00:25:06.360 It must be up. Uh, federally, I think it's 53,000 since, uh, one, one problem is we just, our,
00:25:11.960 our data sucks on this. Um, so this is one thing that comes up in the BC human rights commissioners
00:25:16.200 report. She she'll claim, and this is technically legalistically true. She'll say, well, there's no
00:25:21.080 evidence to show that, you know, having tons of government supplied opioids is increasing
00:25:27.160 overdose deaths. The reason we don't have evidence is because they're not looking for it. The only
00:25:31.000 metric they're using to determine whether it's having deleterious effects on public health is
00:25:36.680 it wasn't showing up in a lot of autopsies of overdose victims. That was the only metric they
00:25:41.640 were checking. Now a normal person would say, well, if you're trying to see if, uh, you know,
00:25:46.600 high schoolers are getting more addicted. I mean, there's a bunch of different things you could
00:25:50.600 possibly check. There are surveys, uh, there are toxicology tests, you know, someone shows up in
00:25:54.840 the hospital. If you're just looking at whether it's in the corpses of people who have died, um,
00:26:00.280 that may not be the best representation of the overall harm this might be doing. But, um,
00:26:05.160 I forget where you're going with that. Um, yeah. So anyway, it is, yeah. 50 to 60,000. Uh,
00:26:10.280 I mean, our life expectancy has plateaued, uh, in this country. That's the first time that's happened
00:26:16.280 basically ever, uh, where we just life expectancy is going up every single year with a few extra
00:26:21.080 months of life made has contributed, but it's primarily the overdose crisis.
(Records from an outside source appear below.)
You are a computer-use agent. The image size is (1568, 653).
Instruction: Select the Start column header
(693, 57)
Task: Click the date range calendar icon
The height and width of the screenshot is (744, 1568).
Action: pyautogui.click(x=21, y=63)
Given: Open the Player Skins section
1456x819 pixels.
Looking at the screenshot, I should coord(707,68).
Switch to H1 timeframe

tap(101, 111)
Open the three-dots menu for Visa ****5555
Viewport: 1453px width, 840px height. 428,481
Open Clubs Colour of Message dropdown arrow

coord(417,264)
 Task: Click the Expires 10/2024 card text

You're taking
00:26:25.560 people at the prime of their life and killing them. Um, so yes, our, and in terms of countries,
00:26:31.880 I think the only country whose rate is worse than us is Scotland. Um, so if you take the UK as a whole,
00:26:37.880 it's, it's lower, but I mean, we are one of the places where it's most likely that you will die
00:26:43.080 of a drug overdose. Incredible. Well, I, if the government doesn't have that data,
00:26:48.360 it probably doesn't want that data. You know, it's probably, you know, reluctant to, to collect data
00:26:54.760 that will be a condemnation of their policies. So, yeah, we do have, uh, but, but again, you,
00:27:00.520 you see things like, I mean, they're called toxic drug deaths. Um, so we, we can't even acknowledge
00:27:05.960 that you can die, uh, of a drug overdose. So yeah, the toxic drug deaths are the sort
00:27:09.880 of 50,000 to 60,000 range over, I think 2016, since 2016. Tristan, thank you so much for coming
00:27:17.320 on the show. Congratulations on your terrific work at the national post. Thank you. Tristan Hopper.
00:27:23.320 And that is it for this edition of straight up. Appreciate you tuning in my friends. Let's do it
00:27:27.480 again real soon, shall we? Bye bye for now.